Before the cassoulet dinner, there was a 2.5-hour hike in the garrigue. (1) It’s a good idea to burn off some calories before indulging in cassoulet. (2) It’s a good idea to hike in the garrigue with a guide who knows all the paths well.
Our guide, M., grew up in the village. M. could be retired but works at the maternelle, or preschool, as an assistant, mostly wiping little ones’ butts and noses. Once I was having a hard time fixing something, and my kid, then under M.’s charge on weekdays, informed me, “You should ask M. She can fix anything.” Another time, I got a cut, and my kid said, “M. can fix it. She’s a doctor.” Which she isn’t. However, my kid is right that M. is superwoman.
The randonnée, or hike, drew only three people, plus M. She considered the possibilities, then asked whether we’d be interested in seeing something whose name I didn’t catch but it involved something volcanic.

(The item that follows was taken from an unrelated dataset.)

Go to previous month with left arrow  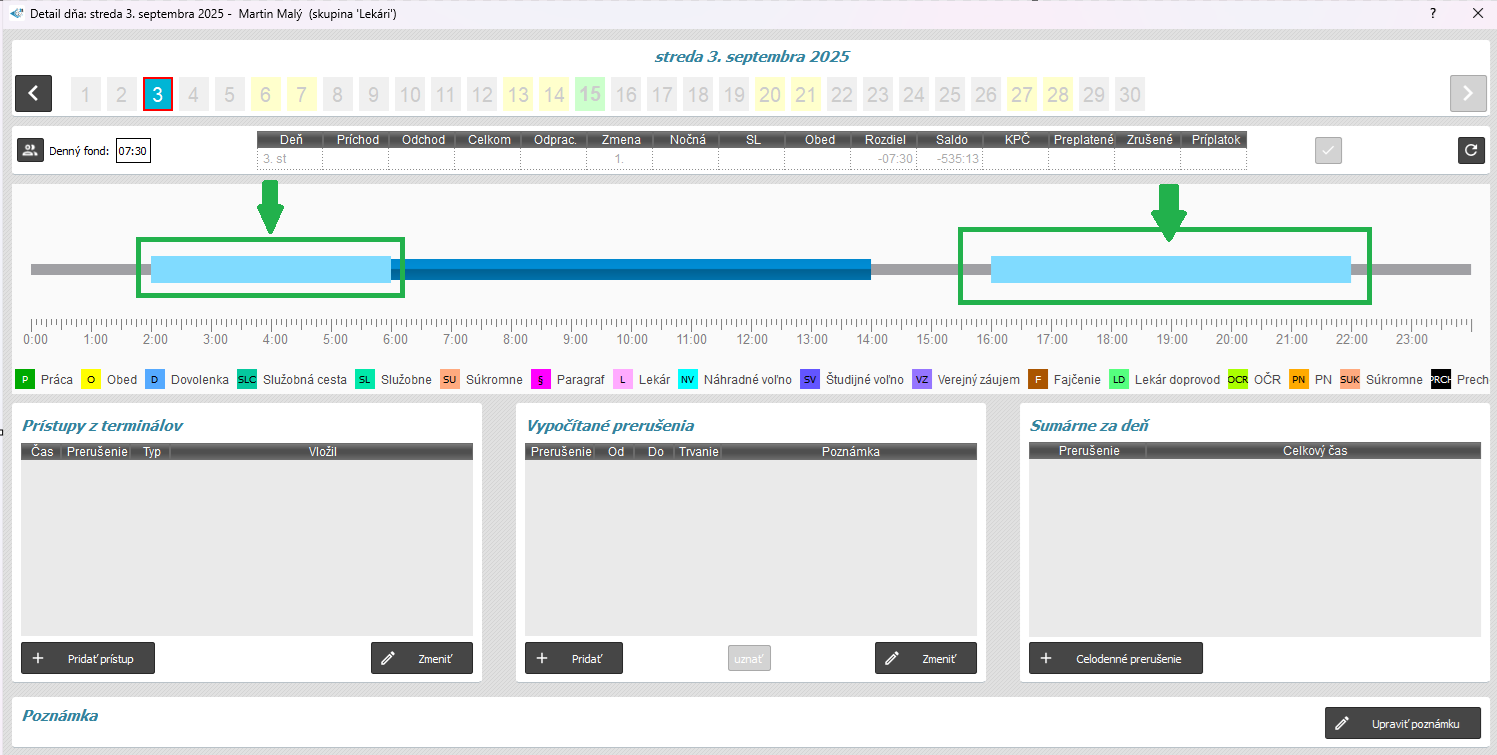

I said sure.
We quickly left the road to walk along little tracks along a trickle of a river. I’ve walked along there, but on the road, without ever spying this path. How is this possible?

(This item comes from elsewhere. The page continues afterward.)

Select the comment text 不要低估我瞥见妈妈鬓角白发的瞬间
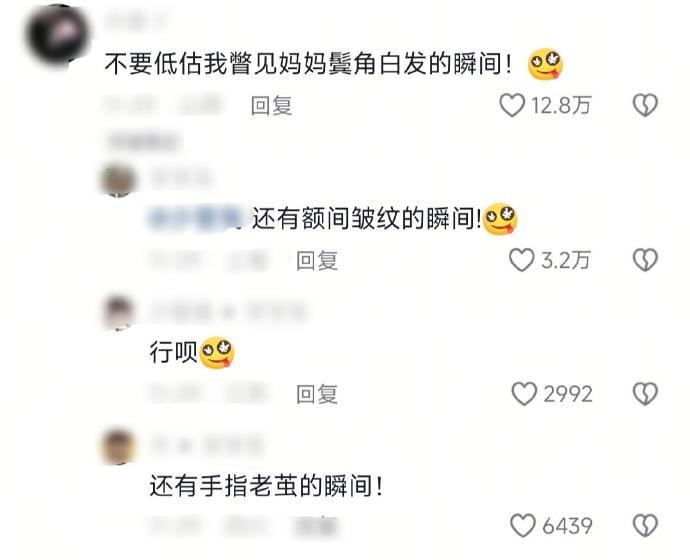Viewport: 690px width, 560px height. click(x=308, y=64)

We soon came to a clearing where the trickle traversed a rock basin: “la gourde de la dame,” or the lady’s gourd or water jug. M. informed us that the lady of the local château would come here to bathe, and that usually the basin was fed by a spring. However, this August, it’s too hot and dry and water levels are extremely low.
M. and another hiker, also a native of the village, talked about old times, like when they had races through the garrigue for gym class. They also said they had washed at our house, which used to be a municipal shower before the town got running water in individual homes in the mid-1960s. The showers operated only on Saturday–the whole village came once a week.
We came to the barrage, or dam, built by the château’s owner to provide irrigation. Usually the water is much higher. A few boys were fishing.
We went up and down hills, but mostly up. M. is part of the VTT club, or all-terrain bikes. They also do hiking, and M. leads groups twice a week. She also maintains the paths, many of which are barely visible, especially if you step to the side a bit. Rocks and trees are painted with indicators.
Finally, M. announced we were nearly at the top. We climbed a steep bit, turned around and saw:
“Voilà, les photo-volcaniques!” M. exclaimed. I had to be careful not to fall on the ground laughing. After all, M. knows a million things. If we both were stuck in the wilderness, she would be able to survive. Not me. I respect that knowledge. She can be forgiven for a malaprop like photo-volcanique instead of photovoltaic.
The panels were impressive in their quantity. The site previously had housed some windmills, but they were of an earlier generation and the owners, a Spanish company, had removed them. I had no idea they’d been replaced by solar panels. You could see the windmills from la Cité, but you can’t see the solar panels until you’re right next to them.
From the hilltop, we had amazing views. To the north, la Montagne Noire, the Black Mountains. Including a gold mine that’s been closed for over a decade, having gained notoriety as the most polluted site in France.
It’s really so sad. The place is so bucolic. We didn’t hear anything, not a single motor. Just birds, wind and of course cigales.
And to the south, Carcassonne and the Pyrénées in the distance.
It will be a while before I venture into the garrigue again. M. warned us that hunting season started Aug. 15 for sanglier, or boar. She urged us to wear fluorescent vests and orange caps and to make plenty of noise. I’ll just wait until hunting season ends Feb. 28.